Activity. If a line in the records below contains "with", copy that line.

Saved data entries

****

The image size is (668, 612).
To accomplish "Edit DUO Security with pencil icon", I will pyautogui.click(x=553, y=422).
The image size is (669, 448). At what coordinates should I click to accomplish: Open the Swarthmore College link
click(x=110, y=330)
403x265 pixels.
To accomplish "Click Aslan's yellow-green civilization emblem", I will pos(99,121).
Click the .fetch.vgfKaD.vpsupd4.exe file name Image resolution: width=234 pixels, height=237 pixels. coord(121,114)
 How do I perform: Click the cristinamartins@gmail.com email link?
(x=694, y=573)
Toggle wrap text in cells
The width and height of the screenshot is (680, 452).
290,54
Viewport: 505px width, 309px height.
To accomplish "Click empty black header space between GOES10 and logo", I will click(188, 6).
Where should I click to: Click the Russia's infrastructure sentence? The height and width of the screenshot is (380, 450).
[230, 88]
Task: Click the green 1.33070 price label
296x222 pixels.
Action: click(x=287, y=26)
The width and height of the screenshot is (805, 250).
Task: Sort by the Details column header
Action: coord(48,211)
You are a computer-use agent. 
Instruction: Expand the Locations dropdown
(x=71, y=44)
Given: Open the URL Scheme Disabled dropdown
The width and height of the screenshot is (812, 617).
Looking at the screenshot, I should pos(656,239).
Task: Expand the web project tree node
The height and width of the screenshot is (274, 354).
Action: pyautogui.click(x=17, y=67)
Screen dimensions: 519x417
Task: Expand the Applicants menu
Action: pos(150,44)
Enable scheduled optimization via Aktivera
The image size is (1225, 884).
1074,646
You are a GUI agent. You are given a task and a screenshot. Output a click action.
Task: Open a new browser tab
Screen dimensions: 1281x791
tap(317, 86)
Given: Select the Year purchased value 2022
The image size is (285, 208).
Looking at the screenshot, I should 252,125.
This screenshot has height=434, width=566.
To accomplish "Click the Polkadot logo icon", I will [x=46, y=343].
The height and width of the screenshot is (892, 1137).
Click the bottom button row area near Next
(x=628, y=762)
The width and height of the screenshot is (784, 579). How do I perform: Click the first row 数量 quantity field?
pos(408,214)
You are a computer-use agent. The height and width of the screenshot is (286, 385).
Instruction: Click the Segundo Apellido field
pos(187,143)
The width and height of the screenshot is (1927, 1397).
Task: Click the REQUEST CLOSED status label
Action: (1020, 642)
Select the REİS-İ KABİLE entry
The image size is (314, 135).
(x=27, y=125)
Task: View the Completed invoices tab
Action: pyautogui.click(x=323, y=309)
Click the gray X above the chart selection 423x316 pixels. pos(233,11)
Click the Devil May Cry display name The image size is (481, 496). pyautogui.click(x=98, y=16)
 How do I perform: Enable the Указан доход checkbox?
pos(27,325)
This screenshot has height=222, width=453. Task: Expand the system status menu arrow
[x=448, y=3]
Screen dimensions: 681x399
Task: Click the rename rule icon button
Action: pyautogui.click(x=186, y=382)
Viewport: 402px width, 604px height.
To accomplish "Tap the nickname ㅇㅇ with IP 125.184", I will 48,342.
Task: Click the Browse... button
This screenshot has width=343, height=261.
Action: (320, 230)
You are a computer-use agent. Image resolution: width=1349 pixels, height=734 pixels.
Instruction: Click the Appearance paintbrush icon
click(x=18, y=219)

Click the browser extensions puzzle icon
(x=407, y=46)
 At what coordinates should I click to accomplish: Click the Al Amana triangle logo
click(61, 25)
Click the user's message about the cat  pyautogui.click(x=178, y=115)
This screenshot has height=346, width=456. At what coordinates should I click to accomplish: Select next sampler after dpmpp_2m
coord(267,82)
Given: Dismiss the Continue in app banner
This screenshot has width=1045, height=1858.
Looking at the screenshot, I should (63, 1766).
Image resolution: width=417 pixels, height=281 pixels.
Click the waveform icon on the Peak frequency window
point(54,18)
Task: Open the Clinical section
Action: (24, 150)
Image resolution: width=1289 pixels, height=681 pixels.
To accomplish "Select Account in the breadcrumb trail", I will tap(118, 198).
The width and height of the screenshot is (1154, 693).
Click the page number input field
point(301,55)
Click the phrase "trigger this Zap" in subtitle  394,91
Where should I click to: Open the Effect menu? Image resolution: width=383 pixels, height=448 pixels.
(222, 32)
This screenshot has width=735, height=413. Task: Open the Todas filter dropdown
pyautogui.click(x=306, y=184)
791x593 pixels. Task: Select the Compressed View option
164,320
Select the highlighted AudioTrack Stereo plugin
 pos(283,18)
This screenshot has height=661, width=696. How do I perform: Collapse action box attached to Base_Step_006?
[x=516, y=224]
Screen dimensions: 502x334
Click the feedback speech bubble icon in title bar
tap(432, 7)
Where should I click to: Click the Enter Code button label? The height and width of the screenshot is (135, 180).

****

Task response.
To accomplish "Edit DUO Security with pencil icon", I will pyautogui.click(x=553, y=422).
To accomplish "Tap the nickname ㅇㅇ with IP 125.184", I will 48,342.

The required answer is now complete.